- ABOUT THIS TASK: Copy every line of the data in which the word "computer" occurs.

[Collected data entries]
——————————
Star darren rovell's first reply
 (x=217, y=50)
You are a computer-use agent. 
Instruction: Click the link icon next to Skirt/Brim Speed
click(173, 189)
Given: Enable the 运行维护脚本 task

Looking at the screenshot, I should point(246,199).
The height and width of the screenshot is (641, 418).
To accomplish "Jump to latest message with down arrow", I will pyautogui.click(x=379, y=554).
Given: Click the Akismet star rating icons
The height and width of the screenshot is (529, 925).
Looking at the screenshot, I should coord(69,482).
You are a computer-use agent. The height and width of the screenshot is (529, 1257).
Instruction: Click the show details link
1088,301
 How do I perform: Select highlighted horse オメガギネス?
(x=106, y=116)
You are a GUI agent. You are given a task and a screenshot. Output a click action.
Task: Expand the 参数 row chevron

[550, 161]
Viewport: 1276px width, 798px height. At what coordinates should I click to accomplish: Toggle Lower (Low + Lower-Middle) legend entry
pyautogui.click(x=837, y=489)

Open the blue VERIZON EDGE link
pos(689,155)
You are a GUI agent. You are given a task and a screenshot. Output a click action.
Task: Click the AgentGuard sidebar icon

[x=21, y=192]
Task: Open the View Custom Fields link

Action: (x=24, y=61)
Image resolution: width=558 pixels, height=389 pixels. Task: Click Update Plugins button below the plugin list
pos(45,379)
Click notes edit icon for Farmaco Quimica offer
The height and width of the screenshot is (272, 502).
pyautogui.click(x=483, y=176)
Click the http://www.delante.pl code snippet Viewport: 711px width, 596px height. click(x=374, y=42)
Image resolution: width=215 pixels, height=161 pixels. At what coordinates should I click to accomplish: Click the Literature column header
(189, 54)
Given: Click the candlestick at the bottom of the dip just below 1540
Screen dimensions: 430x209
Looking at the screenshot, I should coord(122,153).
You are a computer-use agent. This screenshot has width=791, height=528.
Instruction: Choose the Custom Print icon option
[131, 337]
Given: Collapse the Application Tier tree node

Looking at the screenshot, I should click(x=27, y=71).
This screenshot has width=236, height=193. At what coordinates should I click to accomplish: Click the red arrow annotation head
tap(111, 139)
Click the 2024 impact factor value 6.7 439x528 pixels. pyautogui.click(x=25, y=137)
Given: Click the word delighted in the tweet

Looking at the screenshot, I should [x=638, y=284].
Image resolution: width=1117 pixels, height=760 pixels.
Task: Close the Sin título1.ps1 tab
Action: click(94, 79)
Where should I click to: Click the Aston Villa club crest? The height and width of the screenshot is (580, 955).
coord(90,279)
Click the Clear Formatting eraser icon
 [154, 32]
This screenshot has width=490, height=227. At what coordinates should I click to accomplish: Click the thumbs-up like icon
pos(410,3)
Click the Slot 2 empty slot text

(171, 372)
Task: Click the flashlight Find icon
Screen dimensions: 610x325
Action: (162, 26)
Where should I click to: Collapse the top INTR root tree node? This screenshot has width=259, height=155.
——————————
- PROBLEM SOLUTION:
You are a computer-use agent. 
You are a computer-use agent. The height and width of the screenshot is (529, 1257).
You are a computer-use agent. This screenshot has width=791, height=528.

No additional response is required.